EXERCISE DATA Block Start

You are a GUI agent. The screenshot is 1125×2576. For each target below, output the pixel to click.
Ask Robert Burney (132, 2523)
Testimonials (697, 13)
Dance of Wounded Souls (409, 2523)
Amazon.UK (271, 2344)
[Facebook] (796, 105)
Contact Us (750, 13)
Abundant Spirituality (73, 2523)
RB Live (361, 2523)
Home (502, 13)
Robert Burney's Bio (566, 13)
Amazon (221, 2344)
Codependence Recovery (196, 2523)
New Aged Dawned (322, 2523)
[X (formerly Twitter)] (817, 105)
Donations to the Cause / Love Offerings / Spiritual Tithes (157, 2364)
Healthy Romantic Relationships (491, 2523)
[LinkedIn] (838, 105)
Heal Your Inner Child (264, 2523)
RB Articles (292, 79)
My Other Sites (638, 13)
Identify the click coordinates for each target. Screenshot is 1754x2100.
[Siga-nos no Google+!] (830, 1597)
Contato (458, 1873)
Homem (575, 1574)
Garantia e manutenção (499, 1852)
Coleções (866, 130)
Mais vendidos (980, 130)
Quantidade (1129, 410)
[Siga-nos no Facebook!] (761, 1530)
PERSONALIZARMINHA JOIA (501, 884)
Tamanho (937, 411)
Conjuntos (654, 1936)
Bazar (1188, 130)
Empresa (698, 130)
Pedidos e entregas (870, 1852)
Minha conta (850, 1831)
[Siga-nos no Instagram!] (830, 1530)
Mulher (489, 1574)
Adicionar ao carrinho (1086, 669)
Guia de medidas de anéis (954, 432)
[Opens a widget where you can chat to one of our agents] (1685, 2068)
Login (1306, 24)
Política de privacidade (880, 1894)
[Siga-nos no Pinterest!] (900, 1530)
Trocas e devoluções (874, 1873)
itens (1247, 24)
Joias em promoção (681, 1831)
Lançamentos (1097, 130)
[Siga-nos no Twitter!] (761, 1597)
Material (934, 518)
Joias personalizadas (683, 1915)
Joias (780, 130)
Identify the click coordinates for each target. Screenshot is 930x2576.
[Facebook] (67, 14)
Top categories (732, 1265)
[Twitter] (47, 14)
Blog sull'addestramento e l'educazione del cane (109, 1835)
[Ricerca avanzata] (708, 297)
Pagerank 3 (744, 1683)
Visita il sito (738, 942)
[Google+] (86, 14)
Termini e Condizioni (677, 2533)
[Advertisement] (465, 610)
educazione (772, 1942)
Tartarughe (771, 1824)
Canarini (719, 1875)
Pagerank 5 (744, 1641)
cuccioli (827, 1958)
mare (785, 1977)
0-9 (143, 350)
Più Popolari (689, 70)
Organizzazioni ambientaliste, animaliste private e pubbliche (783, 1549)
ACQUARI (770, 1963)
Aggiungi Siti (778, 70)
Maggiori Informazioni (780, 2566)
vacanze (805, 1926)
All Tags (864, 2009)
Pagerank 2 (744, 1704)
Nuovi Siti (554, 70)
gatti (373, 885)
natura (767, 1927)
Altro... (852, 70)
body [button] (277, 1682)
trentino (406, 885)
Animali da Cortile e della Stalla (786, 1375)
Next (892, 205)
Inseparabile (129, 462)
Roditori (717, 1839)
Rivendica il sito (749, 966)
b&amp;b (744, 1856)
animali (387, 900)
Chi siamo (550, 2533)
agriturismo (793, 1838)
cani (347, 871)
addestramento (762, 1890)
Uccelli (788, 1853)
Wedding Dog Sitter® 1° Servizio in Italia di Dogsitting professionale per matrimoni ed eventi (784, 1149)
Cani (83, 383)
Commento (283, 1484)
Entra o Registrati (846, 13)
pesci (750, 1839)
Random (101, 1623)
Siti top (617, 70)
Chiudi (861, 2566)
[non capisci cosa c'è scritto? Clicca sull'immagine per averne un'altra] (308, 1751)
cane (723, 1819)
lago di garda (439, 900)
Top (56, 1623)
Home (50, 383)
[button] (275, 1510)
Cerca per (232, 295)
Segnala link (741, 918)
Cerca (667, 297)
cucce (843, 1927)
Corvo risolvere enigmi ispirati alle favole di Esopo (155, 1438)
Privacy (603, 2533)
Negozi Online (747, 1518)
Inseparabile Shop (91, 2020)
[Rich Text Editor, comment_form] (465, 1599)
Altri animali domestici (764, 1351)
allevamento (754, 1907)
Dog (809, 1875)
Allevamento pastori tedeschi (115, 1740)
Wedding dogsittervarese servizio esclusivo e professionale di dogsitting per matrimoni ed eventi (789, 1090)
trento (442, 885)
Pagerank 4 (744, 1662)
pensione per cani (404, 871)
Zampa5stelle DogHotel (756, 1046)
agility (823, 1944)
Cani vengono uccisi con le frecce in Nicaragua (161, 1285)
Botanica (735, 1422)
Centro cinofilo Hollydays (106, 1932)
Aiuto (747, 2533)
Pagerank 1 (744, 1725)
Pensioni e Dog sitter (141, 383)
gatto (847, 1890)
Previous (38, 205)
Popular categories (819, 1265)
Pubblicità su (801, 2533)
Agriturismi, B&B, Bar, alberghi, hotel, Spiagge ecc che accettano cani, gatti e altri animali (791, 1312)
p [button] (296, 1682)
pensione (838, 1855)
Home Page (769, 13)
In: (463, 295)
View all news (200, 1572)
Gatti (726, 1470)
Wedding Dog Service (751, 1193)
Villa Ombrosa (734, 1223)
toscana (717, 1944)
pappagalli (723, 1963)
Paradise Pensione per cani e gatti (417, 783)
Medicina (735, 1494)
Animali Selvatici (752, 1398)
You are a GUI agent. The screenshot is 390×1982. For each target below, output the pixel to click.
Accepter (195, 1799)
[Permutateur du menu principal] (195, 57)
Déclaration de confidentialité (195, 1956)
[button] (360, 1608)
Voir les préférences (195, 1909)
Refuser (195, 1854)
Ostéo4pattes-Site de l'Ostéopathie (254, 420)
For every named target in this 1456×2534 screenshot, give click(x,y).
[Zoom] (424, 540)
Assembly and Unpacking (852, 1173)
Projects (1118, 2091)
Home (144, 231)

EXERCISE DATA Block End

**AIM OF THE EXERCISE**
An exact copy of the lines above, from the one containing "Rivendica il sito (749, 966)" through the one containing "Corvo risolvere enigmi", is the whole of the answer.

**RESPONSE AREA**
Rivendica il sito (749, 966)
b&amp;b (744, 1856)
animali (387, 900)
Chi siamo (550, 2533)
agriturismo (793, 1838)
cani (347, 871)
addestramento (762, 1890)
Uccelli (788, 1853)
Wedding Dog Sitter® 1° Servizio in Italia di Dogsitting professionale per matrimoni ed eventi (784, 1149)
Cani (83, 383)
Commento (283, 1484)
Entra o Registrati (846, 13)
pesci (750, 1839)
Random (101, 1623)
Siti top (617, 70)
Chiudi (861, 2566)
[non capisci cosa c'è scritto? Clicca sull'immagine per averne un'altra] (308, 1751)
cane (723, 1819)
lago di garda (439, 900)
Top (56, 1623)
Home (50, 383)
[button] (275, 1510)
Cerca per (232, 295)
Segnala link (741, 918)
Cerca (667, 297)
cucce (843, 1927)
Corvo risolvere enigmi ispirati alle favole di Esopo (155, 1438)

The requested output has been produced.